The Inspector walked over to the Russian. ‘This is nothing but a complete waste of time,’ he said. ‘You’ll tell us what we want to know eventually, so why not come clean now?’
The prisoner continued to stare straight ahead, as if
Blackstone had not spoken.
‘In this country, you can be hanged for the attempted murder of a policeman,’ Blackstone told him. ‘Do you want to hang?’
Still the Russian said nothing.
Blackstone walked over to his desk and sat down. I’ve had enough of him for one night,’ he said to Patterson. ‘Get one of the uniformed lads to take him down to the holding cells, will you, Sergeant?’
‘When I’ve done that, can I go home for a couple of hours?’ the sergeant asked hopefully.
‘I’m afraid not,’ Blackstone told him. ‘I’ve got another little job I need you to do for me.’
‘What’s that, sir?’
‘Since we seem to he getting nowhere with the monkey,’ Blackstone said, looking across at his prisoner, ‘I think it’s about time we had a word with the organ grinder.’
Part Three: Southwark Street
Twenty-Six
It was a quarter to six in the morning, and already much of the city was wide awake. Scarlet mail vans dashed down the road, heading for Liverpool Street Station and the early trains. Milk carts were already returning from the same station, and as the horses’ hooves clip-clopped against the cobblestones, the metal churns on the backs of the carts banged furiously together.
Blue and yellow trams carried workmen from south of the river to the more prosperous areas further north.
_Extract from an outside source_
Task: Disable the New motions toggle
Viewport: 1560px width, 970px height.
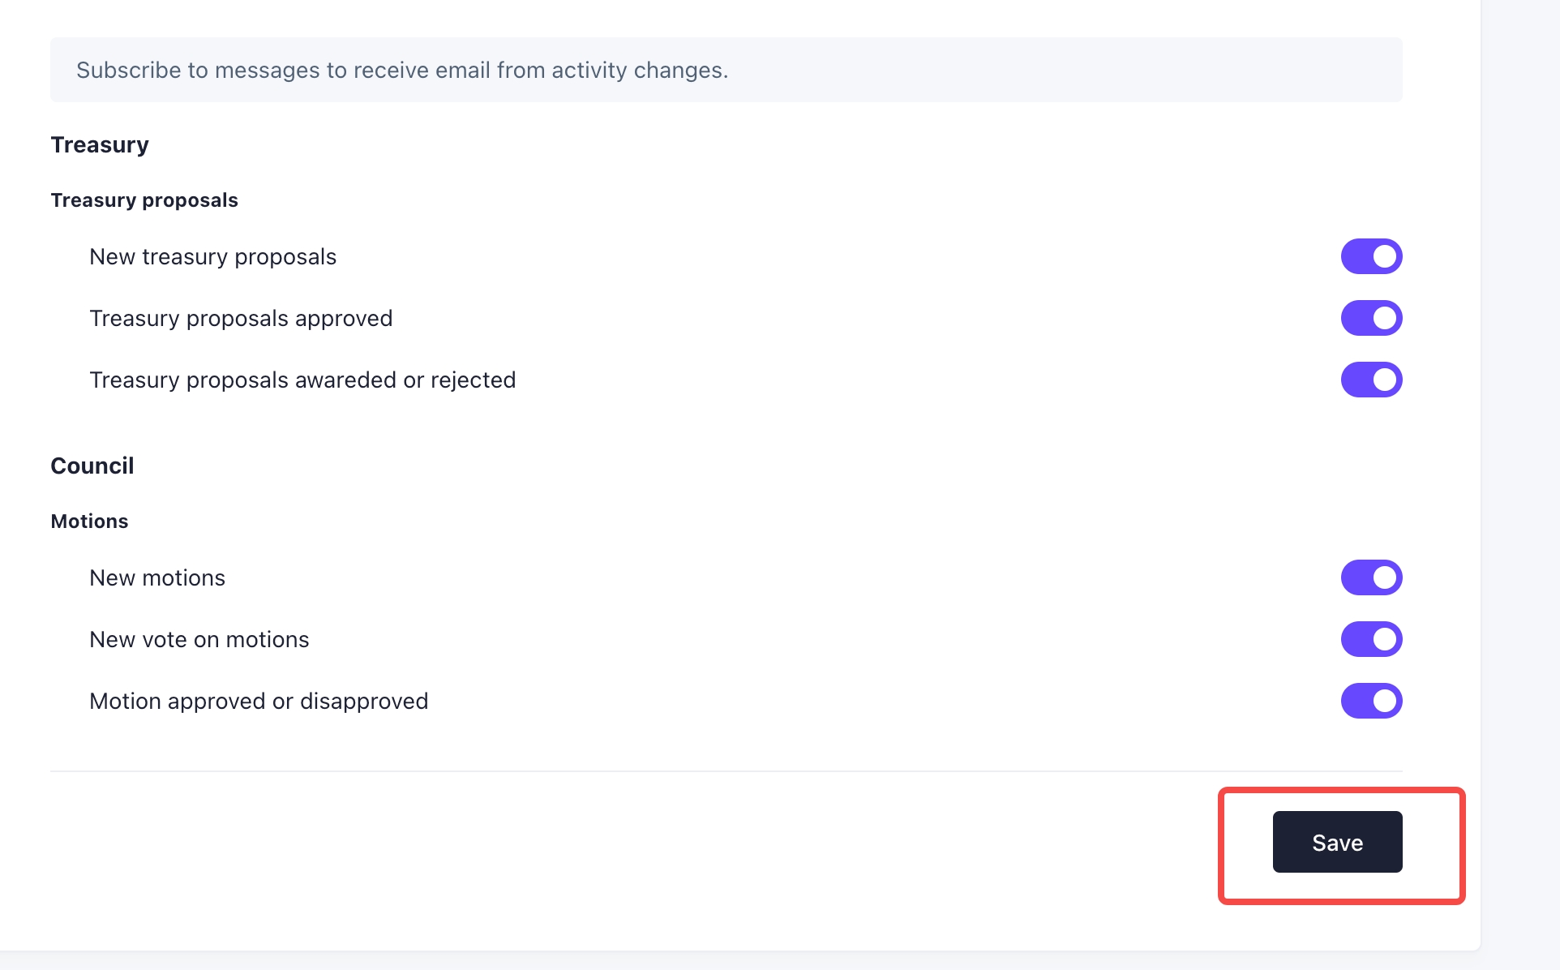Action: 1371,577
The butchers’ and greengrocers’ shops were already open. All-night coffee stalls were still serving their cheap, almost tasteless brew, though they were losing most of their trade now that the pubs had opened their doors. The loafers were out in force; the beggars had taken up their favourite positions. And a police van—a Black Maria, as most people called it—was just entering Little Russia.
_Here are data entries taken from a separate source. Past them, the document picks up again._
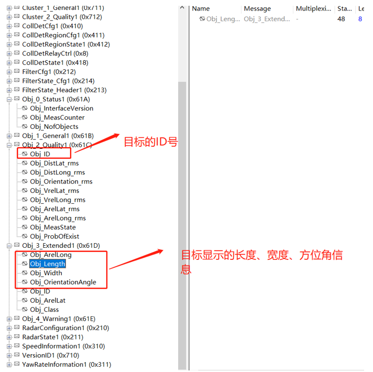Viewport: 373px width, 372px height.
Task: Expand the Obj_1_General1 message node
Action: click(x=9, y=136)
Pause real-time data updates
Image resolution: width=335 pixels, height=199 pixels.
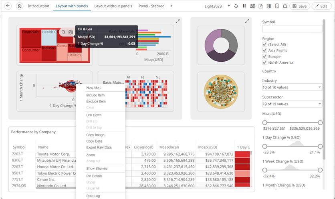coord(244,6)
The Black Maria came to a halt in front of one of the more prosperous houses. Three men got out, two uniformed constables and a detective sergeant.
It was Patterson who knocked loudly on the front door, then knelt down to shout, ‘Police! Open up!’ through the letterbox.
It took perhaps two minutes of constant hammering before the door was opened by a broad young man still dressed in his nightshift.